Ontario Has 'Record-Breaking' Level Of Drugs In Water

By Sara Jerome
@sarmje

Ontario Has Record-Breaking Level Of Drugs In Water

Contamination of drinking water by pharmaceuticals is a growing concern in Canada.

Health Canada, the nation's public health department, recently funded a study on this issue. It found "record-breaking levels of three pharmaceuticals in river water in southwestern Ontario," CBC News reported.

The drugs included the diabetes drug metformin, the acid reflux drug ranitidine, and the diuretic hydrochlorothiazide. "The levels detected have never been found before in North America," the report said.

Several factors contribute to the increase of pharmaceuticals in water. "New technology is making it easier to detect trace amounts of these pharmaceutical chemicals. And people are taking more and more drugs," the report said.

Environmental toxicologist Chris Metcalfe of Trent University in Peterborough noted additional explanations.

"With aging boomers, the amounts of pharmaceuticals which are being consumed are going up between 10 and 15 per cent a year, here in North America," he said, per the report. "So we can view this as a developing problem that will probably get worse, in terms of the amount of pharmaceuticals we can expect being discharged into the environment.

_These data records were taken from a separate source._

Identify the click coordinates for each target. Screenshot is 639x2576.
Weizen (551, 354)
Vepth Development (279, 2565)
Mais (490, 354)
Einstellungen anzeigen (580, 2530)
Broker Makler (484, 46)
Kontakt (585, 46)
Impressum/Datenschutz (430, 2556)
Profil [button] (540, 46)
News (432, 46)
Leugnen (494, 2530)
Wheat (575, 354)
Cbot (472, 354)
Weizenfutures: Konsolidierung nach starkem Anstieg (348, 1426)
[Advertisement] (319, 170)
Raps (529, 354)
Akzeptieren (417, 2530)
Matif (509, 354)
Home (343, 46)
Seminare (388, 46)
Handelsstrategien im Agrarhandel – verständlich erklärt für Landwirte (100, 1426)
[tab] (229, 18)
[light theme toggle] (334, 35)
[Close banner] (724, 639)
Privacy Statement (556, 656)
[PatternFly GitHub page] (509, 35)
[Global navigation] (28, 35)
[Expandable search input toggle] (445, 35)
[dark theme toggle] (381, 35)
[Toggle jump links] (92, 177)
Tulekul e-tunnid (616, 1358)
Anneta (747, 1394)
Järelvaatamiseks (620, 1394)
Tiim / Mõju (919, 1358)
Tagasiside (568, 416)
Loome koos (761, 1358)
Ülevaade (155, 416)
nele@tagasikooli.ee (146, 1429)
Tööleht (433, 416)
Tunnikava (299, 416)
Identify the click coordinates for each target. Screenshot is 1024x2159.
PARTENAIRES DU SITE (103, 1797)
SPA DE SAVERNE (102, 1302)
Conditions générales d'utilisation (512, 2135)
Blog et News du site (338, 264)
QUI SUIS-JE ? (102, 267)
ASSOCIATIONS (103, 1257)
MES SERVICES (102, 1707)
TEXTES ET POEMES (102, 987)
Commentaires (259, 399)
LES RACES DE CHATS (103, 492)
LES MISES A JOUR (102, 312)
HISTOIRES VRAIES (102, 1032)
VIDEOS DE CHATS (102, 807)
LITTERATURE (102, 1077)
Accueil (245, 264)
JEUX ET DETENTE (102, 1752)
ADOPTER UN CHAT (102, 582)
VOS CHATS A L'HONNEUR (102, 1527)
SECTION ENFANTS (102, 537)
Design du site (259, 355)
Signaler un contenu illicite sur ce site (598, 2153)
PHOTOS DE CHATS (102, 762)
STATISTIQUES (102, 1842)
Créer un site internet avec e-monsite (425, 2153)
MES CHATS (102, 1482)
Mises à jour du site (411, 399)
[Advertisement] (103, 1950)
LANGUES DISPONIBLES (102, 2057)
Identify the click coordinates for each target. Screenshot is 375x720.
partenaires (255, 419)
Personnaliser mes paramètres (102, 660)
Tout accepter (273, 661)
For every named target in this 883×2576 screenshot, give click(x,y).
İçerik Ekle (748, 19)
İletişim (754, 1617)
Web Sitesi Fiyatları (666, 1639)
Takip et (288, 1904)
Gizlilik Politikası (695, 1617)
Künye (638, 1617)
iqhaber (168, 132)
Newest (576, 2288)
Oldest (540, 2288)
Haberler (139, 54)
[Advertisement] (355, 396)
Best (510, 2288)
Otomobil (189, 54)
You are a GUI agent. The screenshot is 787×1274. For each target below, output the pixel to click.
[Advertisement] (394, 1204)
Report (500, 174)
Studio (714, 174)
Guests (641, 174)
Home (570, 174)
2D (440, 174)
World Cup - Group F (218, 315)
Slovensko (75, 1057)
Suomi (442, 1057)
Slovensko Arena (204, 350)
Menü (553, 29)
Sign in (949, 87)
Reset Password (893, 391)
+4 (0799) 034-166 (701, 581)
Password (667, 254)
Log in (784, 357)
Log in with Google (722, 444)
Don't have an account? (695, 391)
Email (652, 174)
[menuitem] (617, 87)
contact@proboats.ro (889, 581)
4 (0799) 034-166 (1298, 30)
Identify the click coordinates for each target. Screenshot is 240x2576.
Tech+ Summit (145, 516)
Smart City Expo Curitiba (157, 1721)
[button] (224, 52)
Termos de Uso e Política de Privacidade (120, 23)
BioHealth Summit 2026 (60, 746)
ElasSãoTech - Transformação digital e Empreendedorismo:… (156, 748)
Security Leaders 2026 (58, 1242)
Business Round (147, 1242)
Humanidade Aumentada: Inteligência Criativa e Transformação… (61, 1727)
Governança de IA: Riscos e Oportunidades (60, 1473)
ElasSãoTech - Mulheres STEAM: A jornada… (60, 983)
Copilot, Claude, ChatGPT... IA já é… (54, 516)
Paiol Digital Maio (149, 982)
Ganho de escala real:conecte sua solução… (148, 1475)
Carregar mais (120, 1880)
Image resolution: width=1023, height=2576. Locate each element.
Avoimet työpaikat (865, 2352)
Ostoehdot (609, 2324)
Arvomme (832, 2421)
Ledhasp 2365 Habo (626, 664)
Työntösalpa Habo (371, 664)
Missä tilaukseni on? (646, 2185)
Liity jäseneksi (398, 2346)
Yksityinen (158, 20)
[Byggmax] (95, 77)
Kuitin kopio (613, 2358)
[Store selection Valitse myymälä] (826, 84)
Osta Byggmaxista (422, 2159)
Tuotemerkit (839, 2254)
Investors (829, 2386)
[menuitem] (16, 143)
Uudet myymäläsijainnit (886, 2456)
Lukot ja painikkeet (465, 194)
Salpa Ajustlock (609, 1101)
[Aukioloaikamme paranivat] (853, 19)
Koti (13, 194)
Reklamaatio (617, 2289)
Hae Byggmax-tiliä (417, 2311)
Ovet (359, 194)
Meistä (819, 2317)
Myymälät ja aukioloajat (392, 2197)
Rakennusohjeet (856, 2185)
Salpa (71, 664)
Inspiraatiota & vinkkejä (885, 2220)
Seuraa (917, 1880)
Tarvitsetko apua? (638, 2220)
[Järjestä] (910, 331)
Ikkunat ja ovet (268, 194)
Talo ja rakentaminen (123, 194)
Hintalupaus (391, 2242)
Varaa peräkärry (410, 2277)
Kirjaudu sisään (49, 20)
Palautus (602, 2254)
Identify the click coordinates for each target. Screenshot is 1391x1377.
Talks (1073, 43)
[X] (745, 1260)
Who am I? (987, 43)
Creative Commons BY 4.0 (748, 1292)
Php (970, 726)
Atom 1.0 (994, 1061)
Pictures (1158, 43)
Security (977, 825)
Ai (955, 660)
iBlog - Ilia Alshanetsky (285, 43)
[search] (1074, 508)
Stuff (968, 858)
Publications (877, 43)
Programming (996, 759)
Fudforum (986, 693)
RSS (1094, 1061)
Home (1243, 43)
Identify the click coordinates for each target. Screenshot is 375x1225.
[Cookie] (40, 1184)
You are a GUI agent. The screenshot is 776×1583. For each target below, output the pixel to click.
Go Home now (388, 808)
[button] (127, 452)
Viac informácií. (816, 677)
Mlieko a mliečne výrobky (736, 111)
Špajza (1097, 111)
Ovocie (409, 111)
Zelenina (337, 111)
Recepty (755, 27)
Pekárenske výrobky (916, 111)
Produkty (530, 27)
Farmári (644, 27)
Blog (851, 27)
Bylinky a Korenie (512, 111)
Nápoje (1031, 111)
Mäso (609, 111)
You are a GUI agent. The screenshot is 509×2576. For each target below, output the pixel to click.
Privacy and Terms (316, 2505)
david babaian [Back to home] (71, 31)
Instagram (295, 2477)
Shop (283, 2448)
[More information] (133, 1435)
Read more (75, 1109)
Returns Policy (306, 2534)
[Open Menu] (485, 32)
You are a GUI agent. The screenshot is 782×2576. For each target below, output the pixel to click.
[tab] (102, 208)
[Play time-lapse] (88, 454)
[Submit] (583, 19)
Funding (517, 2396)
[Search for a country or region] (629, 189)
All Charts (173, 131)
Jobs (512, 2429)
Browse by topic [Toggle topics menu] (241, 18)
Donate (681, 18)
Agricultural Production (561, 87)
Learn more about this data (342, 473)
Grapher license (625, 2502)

A separate study in Canada, released in October, found birth control pills contaminating ecosystems. "Scientists found that among the fathead minnow population, males started to produce eggs and their behavior changed. The fish couldn't reproduce for almost five years after the addition of the estrogen to the lake," CBC News reported in a separate piece.

One researcher called the results "dramatic."

"Idon't think anyone predicted there would be a total recruitment failure for the fathead minnows, that they would stop reproducing entirely," Michael Rennie said, per the report.

As Water Online previously reported, recent research suggests that "exposure to PPCPs in drinking water may subject humans, particularly males, to gender-morphing and other reproductive system alteration."

According to the EPA,"to date, scientists have found no evidence of adverse human health effects from pharmaceuticals and personal care products as pollutants (PPCPs) in the environment."